__What to produce__. Restate the entries word for word, omitting nothing.

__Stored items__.
'''
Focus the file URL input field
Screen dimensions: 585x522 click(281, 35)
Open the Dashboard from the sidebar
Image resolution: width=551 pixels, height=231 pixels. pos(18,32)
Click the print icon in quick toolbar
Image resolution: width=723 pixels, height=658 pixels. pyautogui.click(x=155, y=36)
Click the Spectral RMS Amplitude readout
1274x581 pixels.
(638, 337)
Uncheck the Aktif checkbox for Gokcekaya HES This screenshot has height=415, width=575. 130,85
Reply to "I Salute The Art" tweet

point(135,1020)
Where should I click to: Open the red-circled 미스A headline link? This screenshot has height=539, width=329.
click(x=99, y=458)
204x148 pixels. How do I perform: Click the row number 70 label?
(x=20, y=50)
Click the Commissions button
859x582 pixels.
'''
__Reply__.
Focus the file URL input field
Screen dimensions: 585x522 click(281, 35)
Open the Dashboard from the sidebar
Image resolution: width=551 pixels, height=231 pixels. pos(18,32)
Click the print icon in quick toolbar
Image resolution: width=723 pixels, height=658 pixels. pyautogui.click(x=155, y=36)
Click the Spectral RMS Amplitude readout
1274x581 pixels.
(638, 337)
Uncheck the Aktif checkbox for Gokcekaya HES This screenshot has height=415, width=575. 130,85
Reply to "I Salute The Art" tweet

point(135,1020)
Where should I click to: Open the red-circled 미스A headline link? This screenshot has height=539, width=329.
click(x=99, y=458)
204x148 pixels. How do I perform: Click the row number 70 label?
(x=20, y=50)
Click the Commissions button
859x582 pixels.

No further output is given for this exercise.